Show that for a curve lying on a sphere of radius r with nowhere vanishing torsion, the following equation is satisfied:
$$\left(\frac{1}{\kappa}\right)^2+\left(\frac{\dot{\kappa}}{\kappa^2\tau}\right)^2=r^2$$
Please help me doing this. Honestly, I could not do anything. So I cannot show my efforts. Thank you.
This is to illustrate the relationship between two question: write $\rho=1/\kappa$ and $\sigma=1/\tau$. We have $$\rho^\prime=\left(\frac{1}{\kappa}\right)^\prime=-\frac{k^\prime}{k^2}.$$ Your equation thus becomes $$\rho^2+(\rho^\prime\sigma)^2=r^2.$$ Take derivative on both side, we get $$2\rho\rho^\prime+2(\rho^\prime\sigma)(\rho^{\prime\prime}\sigma+\rho^\prime\sigma^\prime)=0,$$ manipulate the terms few time we have $$\frac{\rho}{\sigma}+(\rho^{\prime\prime}\sigma+\rho^\prime\sigma^\prime)=\frac{\rho}{\sigma}+(\rho^\prime\sigma)^\prime=0,$$ which is equivalent to the equation in the link.
Remark:
Judging by your question you actually want to go from a spherical curve to its condition.

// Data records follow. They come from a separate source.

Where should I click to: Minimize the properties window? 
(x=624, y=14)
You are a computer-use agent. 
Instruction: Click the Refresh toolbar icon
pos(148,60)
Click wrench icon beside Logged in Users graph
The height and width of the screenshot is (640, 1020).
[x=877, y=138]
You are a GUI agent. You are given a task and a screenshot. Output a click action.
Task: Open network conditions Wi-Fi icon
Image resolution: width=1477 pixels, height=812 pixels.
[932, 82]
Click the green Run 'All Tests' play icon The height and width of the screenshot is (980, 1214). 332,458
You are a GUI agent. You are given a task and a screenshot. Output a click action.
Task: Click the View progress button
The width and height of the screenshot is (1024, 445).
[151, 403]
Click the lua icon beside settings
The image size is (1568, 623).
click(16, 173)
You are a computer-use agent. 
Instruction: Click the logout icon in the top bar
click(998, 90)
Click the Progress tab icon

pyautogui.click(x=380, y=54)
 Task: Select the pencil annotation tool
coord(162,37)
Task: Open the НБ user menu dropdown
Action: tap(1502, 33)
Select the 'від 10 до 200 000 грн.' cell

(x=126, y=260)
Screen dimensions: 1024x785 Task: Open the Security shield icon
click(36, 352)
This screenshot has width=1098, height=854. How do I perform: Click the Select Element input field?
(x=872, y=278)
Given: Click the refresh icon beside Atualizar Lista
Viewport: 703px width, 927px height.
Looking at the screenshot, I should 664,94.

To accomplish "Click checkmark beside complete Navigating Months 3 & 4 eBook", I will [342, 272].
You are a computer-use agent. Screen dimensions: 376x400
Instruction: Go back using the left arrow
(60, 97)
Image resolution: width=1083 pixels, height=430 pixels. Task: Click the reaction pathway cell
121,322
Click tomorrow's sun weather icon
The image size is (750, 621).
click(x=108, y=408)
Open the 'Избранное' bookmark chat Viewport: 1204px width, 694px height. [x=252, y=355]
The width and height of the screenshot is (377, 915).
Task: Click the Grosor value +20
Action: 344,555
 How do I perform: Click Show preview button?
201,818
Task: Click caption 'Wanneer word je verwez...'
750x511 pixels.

Here is a hint on how to start: consider a unit-speed curve $\alpha$ lies on a sphere with center $\mathbf{c}$ and radius $r$. (since an arbitrary-speed curve involves only reparameterization, the result here can be extended.) We can thus write $$(\alpha-\mathbf{c})\cdot(\alpha-\mathbf{c})=r^2.$$ Take derivative on both side, $$2(\alpha-\mathbf{c})^\prime\cdot(\alpha-\mathbf{c})=0.$$ Recall that $T=(\alpha-\mathbf{c})^\prime$, so $$T\cdot(\alpha-\mathbf{c})=0.$$ Keep on this track and utilize different Frenet formula, you will eventually get to the desired result.